◆ Raw records
--------------------------------

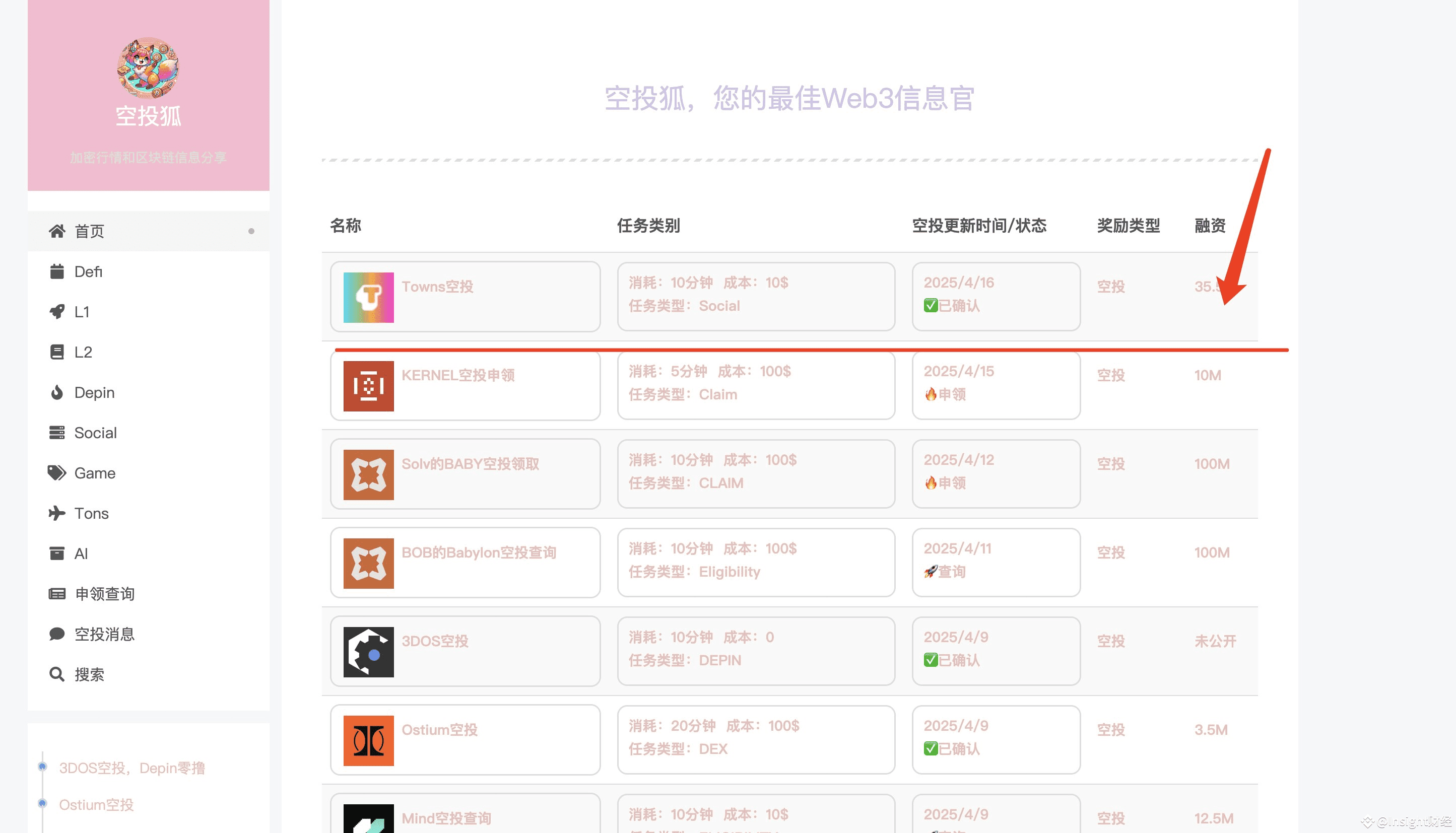
Task: Select the Tons airplane icon
Action: (56, 513)
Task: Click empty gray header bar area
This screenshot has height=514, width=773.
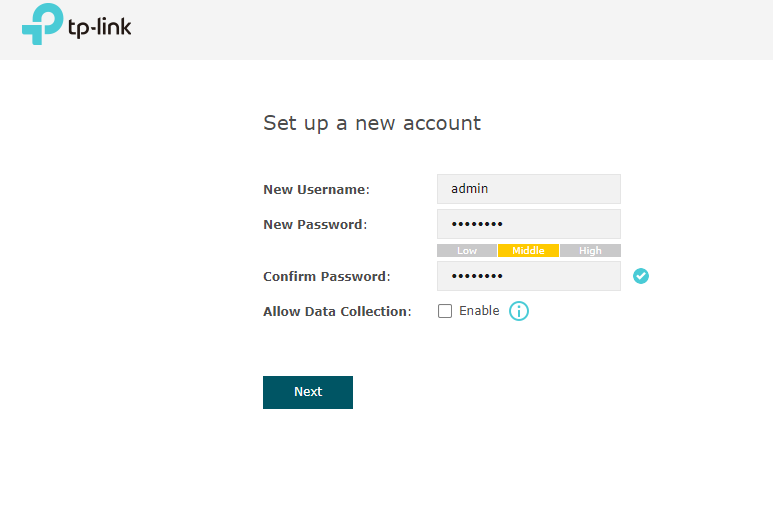Action: [444, 30]
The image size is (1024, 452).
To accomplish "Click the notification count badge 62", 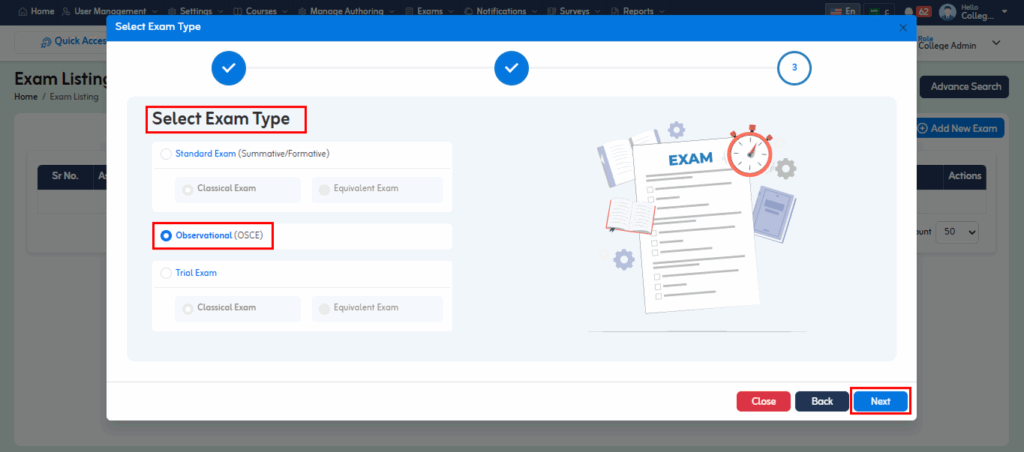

--------------------------------

◆ Do this
Please arrange every line of all the records above as a numbered list, skipping blank lines and leaving out the pictures.

◆ Right answer
1. Task: Select the Tons airplane icon
2. Action: (56, 513)
3. Task: Click empty gray header bar area
4. This screenshot has height=514, width=773.
5. Action: [444, 30]
6. The image size is (1024, 452).
7. To accomplish "Click the notification count badge 62", 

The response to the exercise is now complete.